* **Records shown**

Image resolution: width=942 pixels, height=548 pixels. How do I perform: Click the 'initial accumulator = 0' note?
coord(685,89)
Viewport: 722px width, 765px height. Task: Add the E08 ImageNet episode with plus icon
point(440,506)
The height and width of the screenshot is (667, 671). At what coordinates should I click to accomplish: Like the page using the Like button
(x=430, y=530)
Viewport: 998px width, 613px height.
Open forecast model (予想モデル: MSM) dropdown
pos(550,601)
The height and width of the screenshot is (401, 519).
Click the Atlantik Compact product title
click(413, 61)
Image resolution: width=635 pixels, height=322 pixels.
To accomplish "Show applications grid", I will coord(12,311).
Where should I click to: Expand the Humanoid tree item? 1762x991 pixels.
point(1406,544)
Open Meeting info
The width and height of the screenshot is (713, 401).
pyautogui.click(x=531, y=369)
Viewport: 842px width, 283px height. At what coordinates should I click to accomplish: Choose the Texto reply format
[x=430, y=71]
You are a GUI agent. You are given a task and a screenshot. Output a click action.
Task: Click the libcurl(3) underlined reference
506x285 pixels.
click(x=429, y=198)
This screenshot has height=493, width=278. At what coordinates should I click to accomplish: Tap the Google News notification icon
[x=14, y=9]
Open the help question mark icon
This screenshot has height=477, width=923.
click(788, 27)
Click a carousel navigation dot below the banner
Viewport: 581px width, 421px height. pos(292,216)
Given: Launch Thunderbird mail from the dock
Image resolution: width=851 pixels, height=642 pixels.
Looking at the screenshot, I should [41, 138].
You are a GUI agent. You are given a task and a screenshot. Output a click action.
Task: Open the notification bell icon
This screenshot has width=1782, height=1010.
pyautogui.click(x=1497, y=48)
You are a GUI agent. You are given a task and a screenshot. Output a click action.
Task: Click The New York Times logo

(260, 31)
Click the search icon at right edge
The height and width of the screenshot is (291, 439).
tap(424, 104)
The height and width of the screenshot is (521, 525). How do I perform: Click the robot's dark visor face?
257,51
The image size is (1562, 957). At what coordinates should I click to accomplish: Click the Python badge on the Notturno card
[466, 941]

* **Exercise instructions**
Please rewrite the records between the lines holding "The height and width of the screenshot is (401, 519)." and "[x=14, y=9]", inclusive, requests and all, and scale every coordinate in the answers by 0.35, rounding to whole numbers with halves going up.

* **Exercise answer**
The height and width of the screenshot is (401, 519).
Click the Atlantik Compact product title
click(145, 21)
Image resolution: width=635 pixels, height=322 pixels.
To accomplish "Show applications grid", I will coord(4,109).
Where should I click to: Expand the Humanoid tree item? 1762x991 pixels.
point(492,190)
Open Meeting info
The width and height of the screenshot is (713, 401).
pyautogui.click(x=186, y=129)
Viewport: 842px width, 283px height. At what coordinates should I click to accomplish: Choose the Texto reply format
[x=151, y=25]
You are a GUI agent. You are given a task and a screenshot. Output a click action.
Task: Click the libcurl(3) underlined reference
506x285 pixels.
click(x=150, y=69)
This screenshot has height=493, width=278. At what coordinates should I click to accomplish: Tap the Google News notification icon
[x=5, y=3]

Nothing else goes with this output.